This bottle opener is made from a real 50 caliber bullet casing but it’s going to do more than just blast the top off your bottles. Made exclusively for the Bullets2Bandages charity, sales of this product directly benefit wounded war veterans.
Just under naked chicks and huge chunks of meat, cold beer comes next on the list of things dudes love most. This explains why a walk-in cooler made its way onto the pages of werd.com. The Brew Cave will hold 30 cases, four kegs, and features a built-in draft tap. Better start the remodel now, because you’ll need to take down walls to get this in the house. Source
This handmade bar cart is built in New England from select hardwoods like Black Walnut and makes drinking more fun because instead of running back to the kitchen to make another round, you can just roll this bad boy to where ever the crew is congregated and post up. It holds everything you need for extended bouts of mixing, serving, and chilling.
It’s called the Yeti but to us this “beverage entry tool” looks more like the dolphin tattoo you almost got that one time in Florida. It’s American-made forged stainless steel and it’ll crack open brewskis in a bottle, 40, quart, can or whatever other closure device the beverage may have. Remember to use this responsibly or you may just end up with that dolphin tattoo some day.
New Hampshire is known as the Granite State and the motto is Live Free Or Die. And up there they put state liquor stores on the sides of the freeway. True story. This stone drink dispenser, handmade in the Granite State combines everything N.H. is famous for: Yankee ingenuity, drinking and granite rocks, known to hikers there as “babyheads.” This babyhead holds a bottle of booze and dispenses it through a stainless steel tap with a stone handle. And like the state’s locals, each and every one is unique.

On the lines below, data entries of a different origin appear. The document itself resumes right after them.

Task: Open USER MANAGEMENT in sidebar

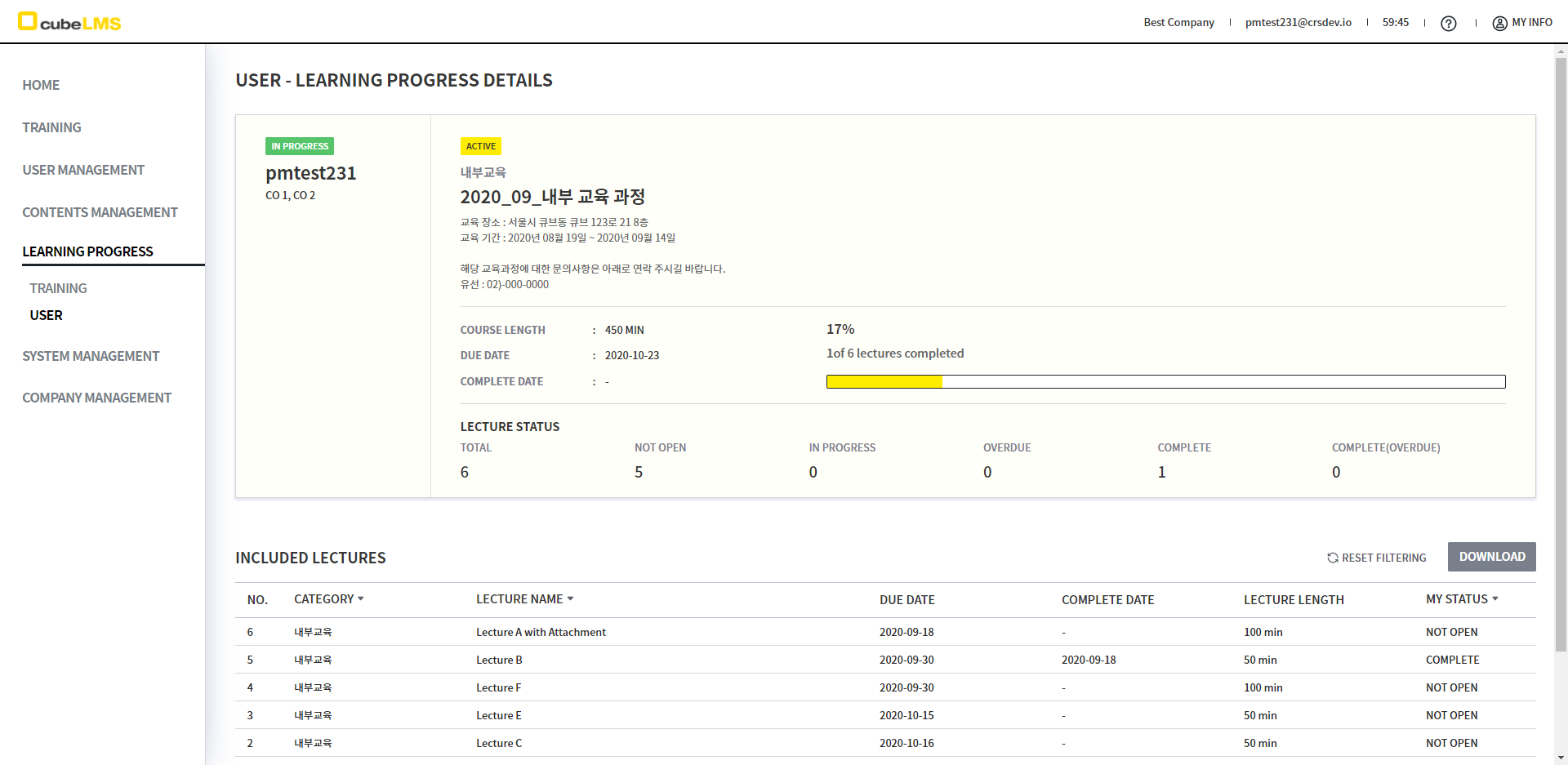Action: coord(83,170)
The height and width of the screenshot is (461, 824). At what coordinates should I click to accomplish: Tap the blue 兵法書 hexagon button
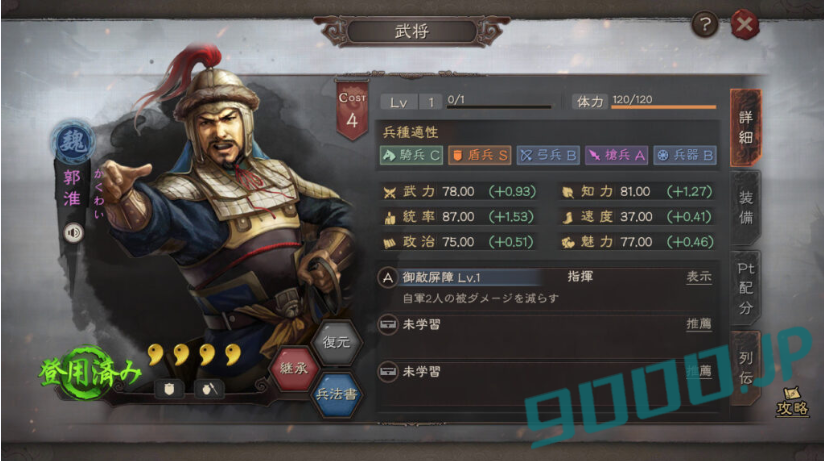pos(336,394)
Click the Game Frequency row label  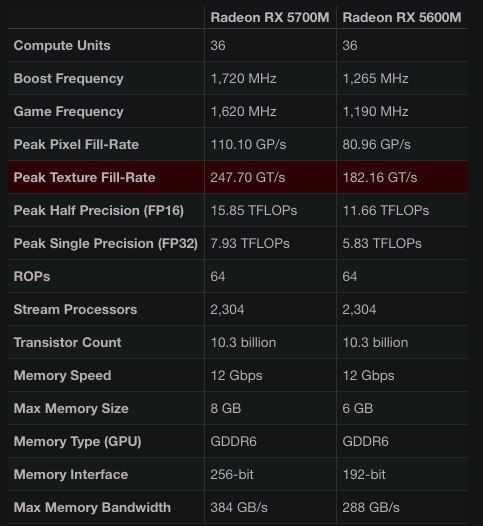point(69,111)
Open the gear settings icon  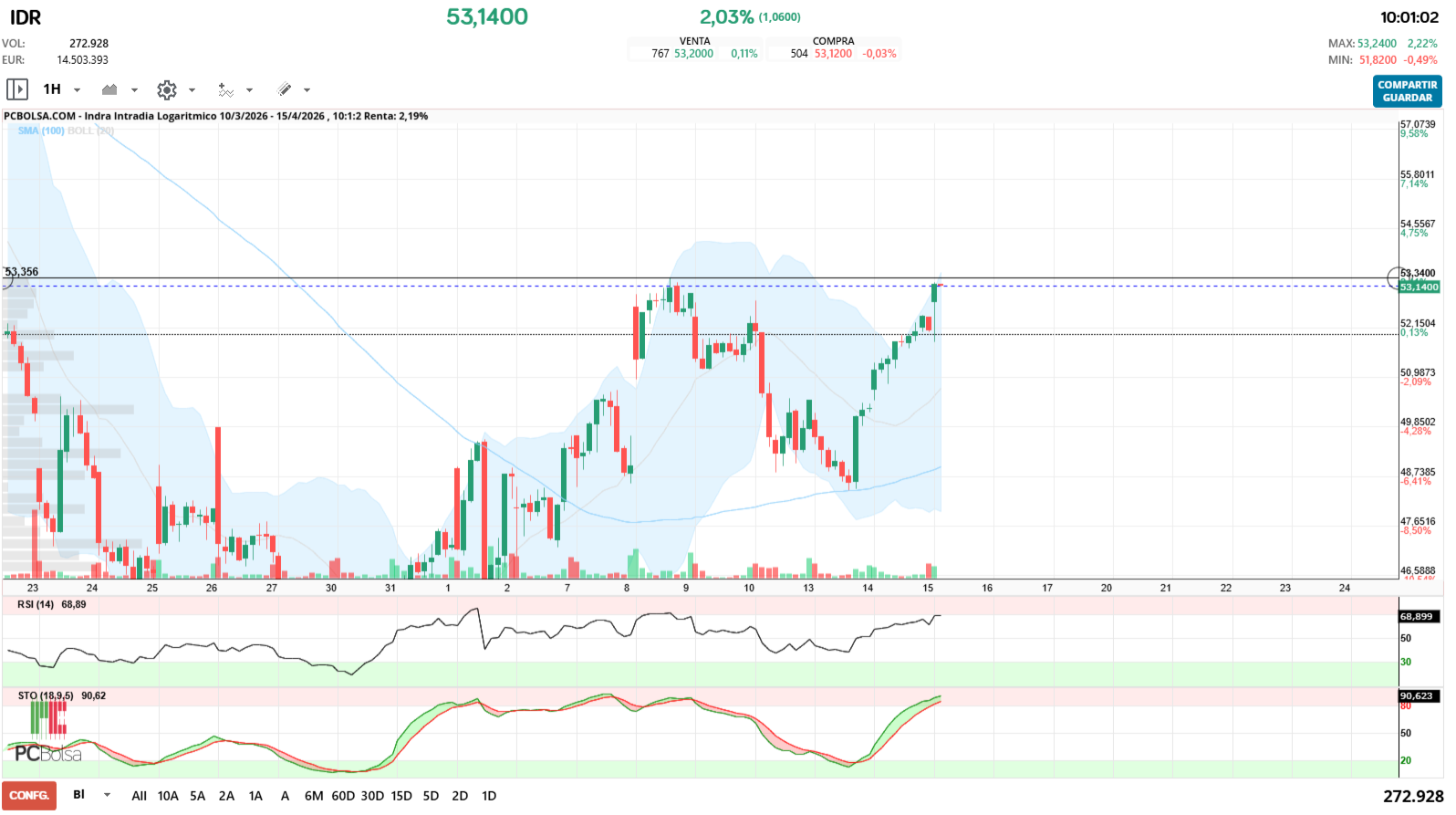pyautogui.click(x=166, y=89)
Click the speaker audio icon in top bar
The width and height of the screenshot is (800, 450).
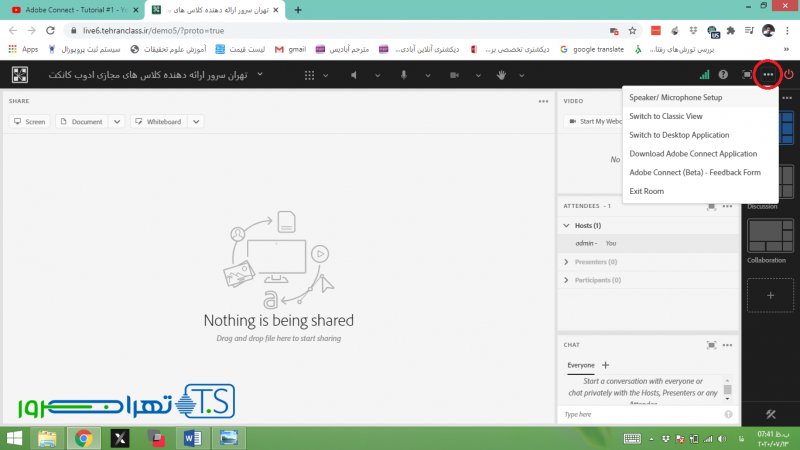pos(355,75)
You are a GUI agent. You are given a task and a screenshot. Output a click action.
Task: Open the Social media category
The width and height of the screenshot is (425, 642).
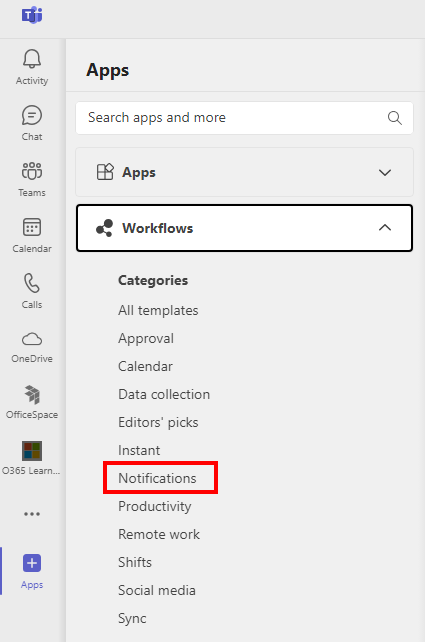(x=157, y=590)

Compared to these custom coaster sets by beverage badass Baxter, the ones on your table suck. He makes heaps of different designs, all of them encased in glass with copper edges for long life and enduring beauty. They’ve also got rubber bumpers on the bottom for drink after drink after drink of scratch-free boozery.
When you pull a switchblade on someone standing there innocently holding an unopened beer, they’re bound to think you’re sticking them up. But with this thing, you’ll only be opening their beer, not their belly. They’ll be relieved and maybe offer you a brew, too.

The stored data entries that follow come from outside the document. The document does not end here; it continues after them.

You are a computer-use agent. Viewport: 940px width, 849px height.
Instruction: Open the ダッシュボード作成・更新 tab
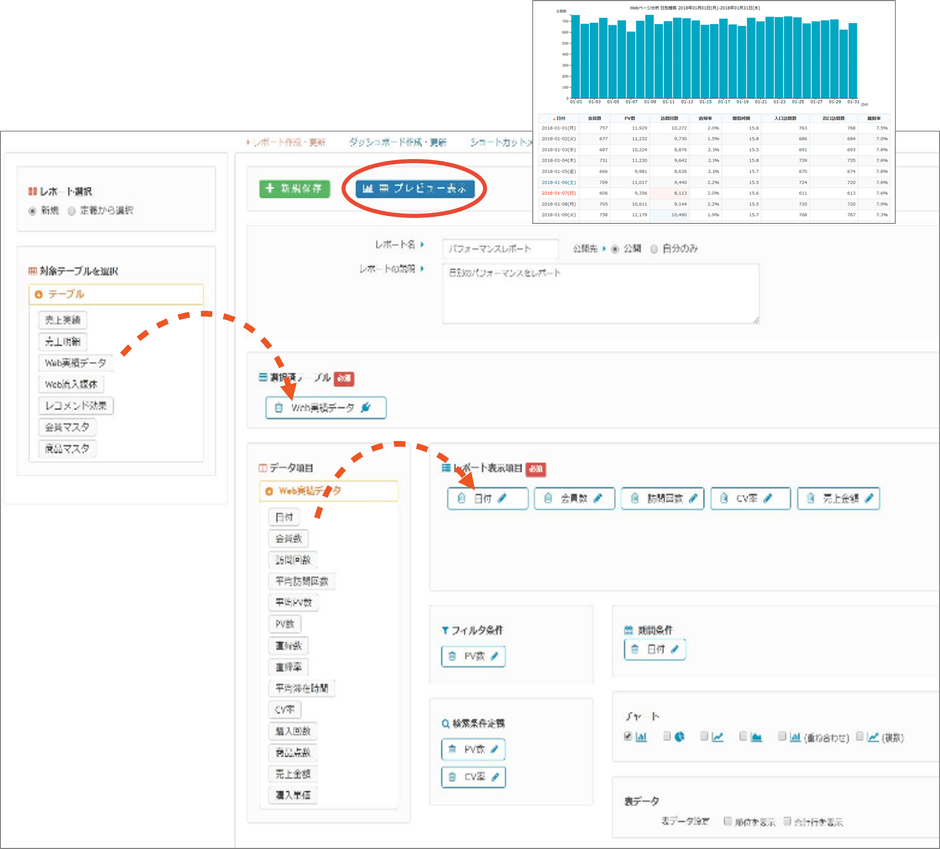397,143
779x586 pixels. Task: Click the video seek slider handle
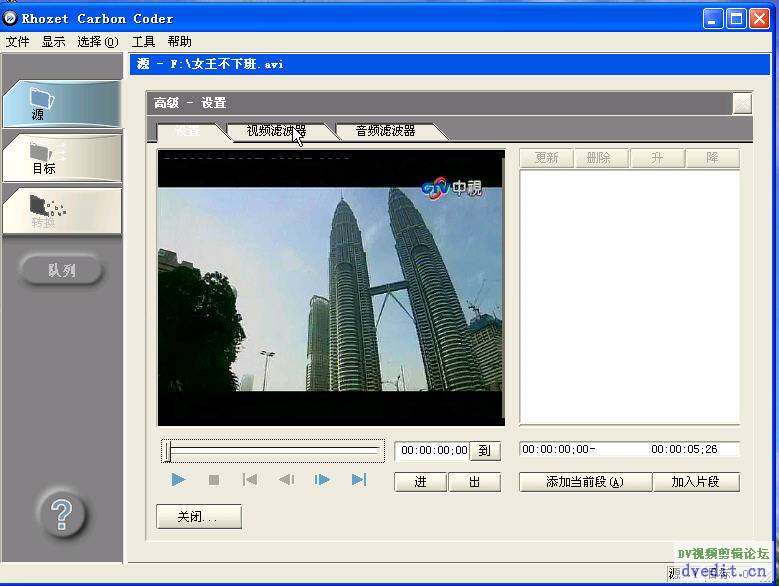coord(169,451)
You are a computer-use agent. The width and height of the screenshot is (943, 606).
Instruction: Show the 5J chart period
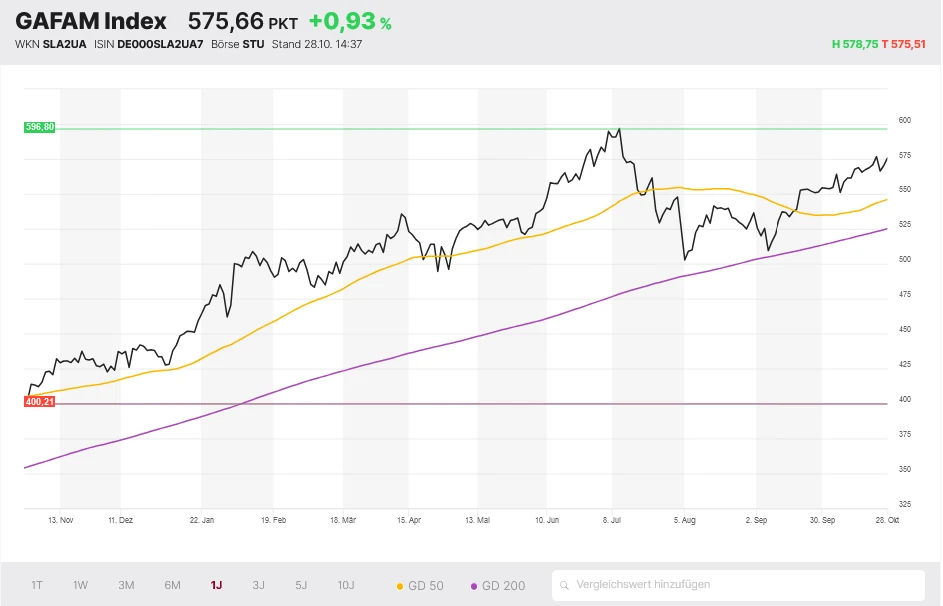pyautogui.click(x=301, y=585)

A leather six-pack carrier is more practical than you’d think. Okay, it’s really not but it looks cool. Kinda like bondage gear for your beer.
Carved and sculpted entirely from pink Himalayan salt, this set of shot glasses with matching serving tray will add the perfect snap of saltiness to your favorite tequila.
It’s a bar in a briefcase so why call it the “Football”? Glad you asked. It’s named after the “nuclear decision making tool” built for the President after the Cuban Missile Crisis as part of Operation Dropkick. JFK nicknamed it the football. The name stuck. True story.